Eight blames Two for their failure, saying he brought on the crisis point of the Western narrative too early, accelerating their subject's reawakening. A defensive Two sardonically observes that Number 22, who, like many women agents of the Village, has grown attached to her quarry — and Number Eight, who's just weird — seem to have gotten at least as embroiled in the narrative as Six himself.

He doesn't know the half of it. In one of the series' saddest and most fascinating endings, Number 22 wanders into the empty Western set, right to the saloon where "she" worked. Then she collapses against the staircase, exactly where "she" was murdered. Does she recall what being killed feels like? Do Kathy's affection for Six and her fear and loathing of Eight carry over from the false world to the real one? 
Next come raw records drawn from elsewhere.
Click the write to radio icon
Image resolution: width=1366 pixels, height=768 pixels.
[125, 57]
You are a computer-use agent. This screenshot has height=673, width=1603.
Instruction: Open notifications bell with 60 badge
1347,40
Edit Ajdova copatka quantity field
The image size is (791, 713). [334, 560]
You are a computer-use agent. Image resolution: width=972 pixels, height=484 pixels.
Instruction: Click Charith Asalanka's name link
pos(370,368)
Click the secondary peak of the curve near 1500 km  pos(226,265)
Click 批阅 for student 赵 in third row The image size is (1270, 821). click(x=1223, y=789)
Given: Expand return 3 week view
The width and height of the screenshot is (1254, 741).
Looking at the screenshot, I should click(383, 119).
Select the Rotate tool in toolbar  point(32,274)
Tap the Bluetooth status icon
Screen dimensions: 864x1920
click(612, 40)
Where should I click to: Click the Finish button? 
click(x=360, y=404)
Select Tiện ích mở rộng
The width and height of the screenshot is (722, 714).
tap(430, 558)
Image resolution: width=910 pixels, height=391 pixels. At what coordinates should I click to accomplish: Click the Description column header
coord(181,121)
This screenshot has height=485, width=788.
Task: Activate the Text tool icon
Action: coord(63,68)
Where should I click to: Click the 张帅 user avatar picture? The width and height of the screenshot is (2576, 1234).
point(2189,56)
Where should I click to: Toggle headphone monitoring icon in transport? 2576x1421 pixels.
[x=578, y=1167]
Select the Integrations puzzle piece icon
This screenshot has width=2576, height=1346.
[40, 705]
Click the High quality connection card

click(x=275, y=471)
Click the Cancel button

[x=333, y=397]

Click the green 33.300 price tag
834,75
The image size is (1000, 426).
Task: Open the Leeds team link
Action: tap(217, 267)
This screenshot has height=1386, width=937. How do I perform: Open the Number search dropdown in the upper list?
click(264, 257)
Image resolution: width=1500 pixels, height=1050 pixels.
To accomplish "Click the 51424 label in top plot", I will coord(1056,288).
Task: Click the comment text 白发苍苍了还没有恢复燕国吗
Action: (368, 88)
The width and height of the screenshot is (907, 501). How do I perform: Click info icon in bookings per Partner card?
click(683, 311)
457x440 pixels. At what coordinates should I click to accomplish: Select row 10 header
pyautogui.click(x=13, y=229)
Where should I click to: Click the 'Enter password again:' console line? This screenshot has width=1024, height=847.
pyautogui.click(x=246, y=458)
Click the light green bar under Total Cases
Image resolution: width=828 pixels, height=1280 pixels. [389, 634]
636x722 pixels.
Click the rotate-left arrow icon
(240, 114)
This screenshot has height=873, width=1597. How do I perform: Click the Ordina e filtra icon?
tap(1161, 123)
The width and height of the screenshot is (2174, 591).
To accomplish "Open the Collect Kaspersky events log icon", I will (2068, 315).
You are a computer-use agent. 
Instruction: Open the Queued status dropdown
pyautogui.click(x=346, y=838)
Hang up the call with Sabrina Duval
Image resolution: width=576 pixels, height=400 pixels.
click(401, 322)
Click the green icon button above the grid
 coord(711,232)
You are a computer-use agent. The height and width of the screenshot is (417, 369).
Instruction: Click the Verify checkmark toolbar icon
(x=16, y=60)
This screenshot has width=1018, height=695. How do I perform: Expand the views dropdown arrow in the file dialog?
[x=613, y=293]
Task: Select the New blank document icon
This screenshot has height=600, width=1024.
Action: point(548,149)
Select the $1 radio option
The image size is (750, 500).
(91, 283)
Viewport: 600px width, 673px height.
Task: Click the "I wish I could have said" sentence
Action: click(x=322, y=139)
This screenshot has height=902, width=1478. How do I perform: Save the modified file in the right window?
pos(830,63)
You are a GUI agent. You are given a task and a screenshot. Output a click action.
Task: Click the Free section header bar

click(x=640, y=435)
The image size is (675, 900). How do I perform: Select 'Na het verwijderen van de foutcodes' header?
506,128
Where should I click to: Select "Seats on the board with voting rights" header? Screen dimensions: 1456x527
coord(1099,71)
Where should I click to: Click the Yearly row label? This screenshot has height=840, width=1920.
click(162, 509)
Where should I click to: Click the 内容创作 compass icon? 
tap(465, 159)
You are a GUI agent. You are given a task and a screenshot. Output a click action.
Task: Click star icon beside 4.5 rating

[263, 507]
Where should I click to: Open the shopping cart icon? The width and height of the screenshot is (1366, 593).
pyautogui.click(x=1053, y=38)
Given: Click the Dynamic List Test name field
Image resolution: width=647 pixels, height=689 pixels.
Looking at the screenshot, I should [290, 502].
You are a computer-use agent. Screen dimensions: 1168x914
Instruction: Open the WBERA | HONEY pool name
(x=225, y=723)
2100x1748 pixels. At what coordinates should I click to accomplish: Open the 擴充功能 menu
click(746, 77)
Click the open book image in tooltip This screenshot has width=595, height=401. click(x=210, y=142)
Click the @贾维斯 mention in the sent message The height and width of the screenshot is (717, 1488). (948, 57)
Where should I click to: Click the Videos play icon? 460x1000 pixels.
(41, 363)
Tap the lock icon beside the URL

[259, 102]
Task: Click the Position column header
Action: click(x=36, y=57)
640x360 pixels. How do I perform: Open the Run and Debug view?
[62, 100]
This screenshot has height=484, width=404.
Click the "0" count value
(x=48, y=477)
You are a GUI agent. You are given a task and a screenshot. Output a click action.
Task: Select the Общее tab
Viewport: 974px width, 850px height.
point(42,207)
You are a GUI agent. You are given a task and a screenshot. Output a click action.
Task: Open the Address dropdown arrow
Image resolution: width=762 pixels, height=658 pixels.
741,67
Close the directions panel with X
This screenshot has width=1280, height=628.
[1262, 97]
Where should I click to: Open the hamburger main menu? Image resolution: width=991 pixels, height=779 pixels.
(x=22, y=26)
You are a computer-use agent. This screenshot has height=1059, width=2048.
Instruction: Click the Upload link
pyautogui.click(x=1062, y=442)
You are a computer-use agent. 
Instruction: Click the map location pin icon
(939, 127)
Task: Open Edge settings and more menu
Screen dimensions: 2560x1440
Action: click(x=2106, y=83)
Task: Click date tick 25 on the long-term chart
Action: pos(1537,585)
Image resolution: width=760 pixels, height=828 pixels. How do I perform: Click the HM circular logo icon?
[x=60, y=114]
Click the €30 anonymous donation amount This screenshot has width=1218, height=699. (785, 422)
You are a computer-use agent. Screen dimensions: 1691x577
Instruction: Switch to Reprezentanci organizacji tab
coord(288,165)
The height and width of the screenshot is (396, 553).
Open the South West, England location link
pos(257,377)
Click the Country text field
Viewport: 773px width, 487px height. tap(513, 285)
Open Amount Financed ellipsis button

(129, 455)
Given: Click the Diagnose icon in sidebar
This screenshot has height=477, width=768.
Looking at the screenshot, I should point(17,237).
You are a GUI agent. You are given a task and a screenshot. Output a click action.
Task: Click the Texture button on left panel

Eight is hunched over looking pouty as Two stands behind him judgmentally
Photo: Amazon Prime

This moment leaves the "Western alternate universe where the superheroes are all cowboys" vibe behind. Suddenly it takes on the eerie melancholy of something like Vertigo or Mulholland Drive, in which the cruelty of the world drives a beautiful, vulnerable woman into a fatal identity crisis. 

That's where the Kid comes back into play. Almost immediately shedding his snide Englishness, Number Eight devolves into a mad-dog killer, sneaking up on Number 22 by hiding under the stairs. Hearing the screams of their struggle, Six intervenes, decking Eight, but not in time to save 22. "I wish it had been real," she says before dying. 

By now irretrievably insane, Eight delivers himself a Gollum-like form of justice. Speaking with an American accent, he calls Number Two "Judge" and flings himself off the saloon balcony, breaking his neck. Six exits the saloon, leaving Two alone with the bodies of his underlings. 

Twenty-Two lies on a set of wooden stairs; Eight is speaking to her from behind the steps
Photo: Amazon Prime

What a grim business! It feels almost as if Tomblin and McGoohan recognized what a fundamentally goofy idea this whole Sheriff Six business is and decided to make the bloodiest, creepiest episode they could to balance the ledger. They're aided immeasurably in this by Kanner's without-a-net performance as the Kid/Number Eight. For some reason, Kanner's name is singled out and highlighted by a white rectangle in the opening credits; it's a first for the show, and if the point was just to say "No, really, pay attention to this guy, you can't tear your eyes away from him," then it's well deserved.

(A side note: Kanner escaped Nazi-occupied France as a boy alongside his Jewish family, who fled to Canada. The Prisoner was closer to the liberation of the camps than we are, currently, to 9/11, and there's never any shortage of reminders in the cast's biographies.)

It's important to note that though Sheriff Six is repeatedly surrounded, overwhelmed, beaten, and even tied up and dragged by horses, the Judge doesn't want him to suffer violence — not really anyway. He wants him to inflict violence. Though he does at least ask why he resigned as sheriff in his previous job, the Judge is far more fixated on convincing the man with no name to wear a gun again. He doesn't want a prisoner; he wants a participant. Fascists want nothing more than to make you, and everything else in the world, as ugly as they are.